Kannst Du das noch einmal genauer ausführen, inwieweit „The Age Of Nero“ das ultimative SATYRICON-Album ist?
Es ist in dem Sinne das ultimative Album, dass es sehr gut die Natur der Band einfängt. Klar, jeder sagt, dass das neue Album immer das beste ist, das denken wir von „The Age Of Nero“ auch, aber es fängt die Essenz und die Stärken der Band perfekt ein. Es bündelt alle unsere Stärken, es reflektiert die Identität von SATYRICON. Es ist einfach das, wofür SATYRICON stehen.
Du sagst, dass „The Age Of Nero“ die Essenz von SATYRICON ist. Ich habe gelesen, dass diesmal Snorre Ruch [THORNS] in das Songwriting involviert gewesen ist. Welchen Einfluss hatte er auf das neue Material?
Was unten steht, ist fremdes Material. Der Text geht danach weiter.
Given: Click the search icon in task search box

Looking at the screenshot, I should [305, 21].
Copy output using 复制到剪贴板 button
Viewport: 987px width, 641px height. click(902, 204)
Es ist so, dass ich Snorres Band THORNS seit vielen Jahren koproduziere, dass ich für sie Lyrics schreibe und teilweise singe. Ich nehme für THORNS’ Musik die Rolle eines Ratgebers ein. Da das sehr fruchtbar ist, arbeiten wir manchmal auch an Songmaterial für SATYRICON zusammen. Er kann dabei sehr interessante Dinge beitragen, manchmal einfach nur als Brainstorming-Partner. Diesmal haben wir diese grundsätzliche Herangehensweise etwas ausgebaut. Diesmal wollte ich, dass er dabei ist, wenn ich arbeite. Und das aus mehreren Gründen: Zum einen ist er technisch sehr beschlagen, wenn es um Demo-Aufnahmen und Harddisk-Recording geht. Dadurch konnte ich mich mehr auf die Musik konzentrieren. Außerdem vertraue ich sehr auf seine Analysen. Er ist dafür der ideale Partner, weil er einerseits SATYRICON-Fan ist, uns andererseits aber auch aus der Distanz richtig einordnen kann. Er versteht einfach die Natur der Band. Ich habe also das Album komplett alleine geschrieben, aber er hat auf anderen Ebenen dazu beigetragen, das beste aus mir herauszukitzeln.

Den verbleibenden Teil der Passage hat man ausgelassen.